DKW 1928 198 cc two stroke “E 200” frame# 84119 engine # 99830 / 64
Jorgen Skafte Rasmussen, a Dane by birth, established his first company in Saxony after studying Engineering in Mittweida.
In 1904 he set up an apparatus engineering company in Chemnitz, three years later moving to Zschopau, in the Erzgebirge region, where he began to experiment with steam-driven motor vehicles in 1916.
Although these experiments did not lead to any specific product, they yielded the company name and trademark DKW, derived from the German words for "steam-driven vehicle" (Dampf Kraft Wagen).
After the war, Rasmussen met Hugo Ruppe, an engine designer. Ruppe created a small, 2-stroke 25cc engine for Rasmussen.

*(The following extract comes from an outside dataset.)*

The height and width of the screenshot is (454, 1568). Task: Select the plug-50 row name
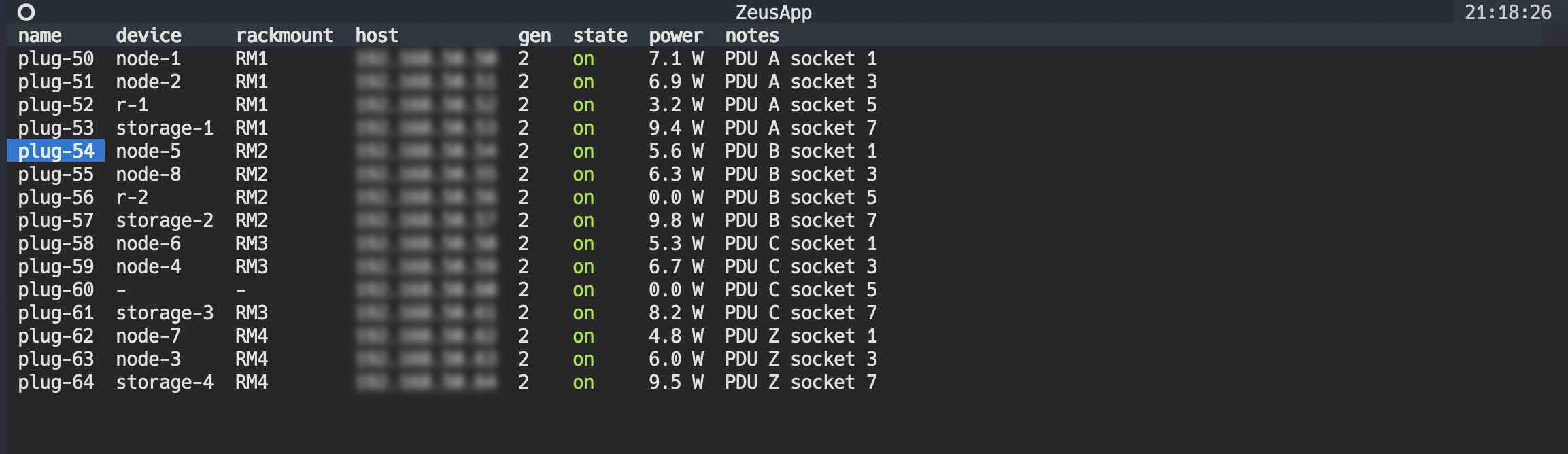(x=56, y=59)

It was intended to be a toy for young boys, and Rasmussen called it "Des Knaben Wunsch," or the "the boy’s wish." This was the second use of the DKW initials.
The final variation, and the one best remembered today, is "Das kleine Wunder," or "the little wonder."
This was the name given to an enlarged version of the Ruppe engine, which was powerful enough to be used as auxiliary propulsion for a bicycle.
In 1919, Rasmussen renamed his firm Zschopauer Motorenwerke and switched his company over to production of gas-powered DKW engines.
The little wonder was a success. Soon Rasmussens’s company was supplying engines to seventy other German manufacturers, and by 1922, more than 30,000 DKW engines had been produced and Zschopauer Motorenwerke was making its own line of motorized bicycles and motorcycles under the DKW name.
Within four years, more than 50% of German motorcycles either were DKWs or were powered by a DKW engine.
In 1925 a very successful model was brought out, the 206 cc E 206 with had a 64 x 64 mm engine a weight of 75 kilograms and a top speed of 70 km/ hour.
Fuel consumption was a mere 3 litres per 100 kilometres.
The machine proved very reliable and of high quality.
The price was very competitive and some 49,000 E 206 machines were sold by the end of March 1928.
In this year DKW became the largest manufacturer of motorcycles in the world.
From April 1st new legislation in Germany stated that motorcycles of less than 200 cc capacity were exempt from tax and could be ridden without a driving licence.
The factory had planned very precisely that on April 1 st the E 206 was superseded by the E 200, essentially the same motorcycle but with a bore of 63 instead of 64 mm, giving a capacity of 198 cc.
The perfect sales campaign paid off and in the remaining months of 1928 no less than 19,200 E200s were sold.
This delightful little machine is well restored a runs sweetly.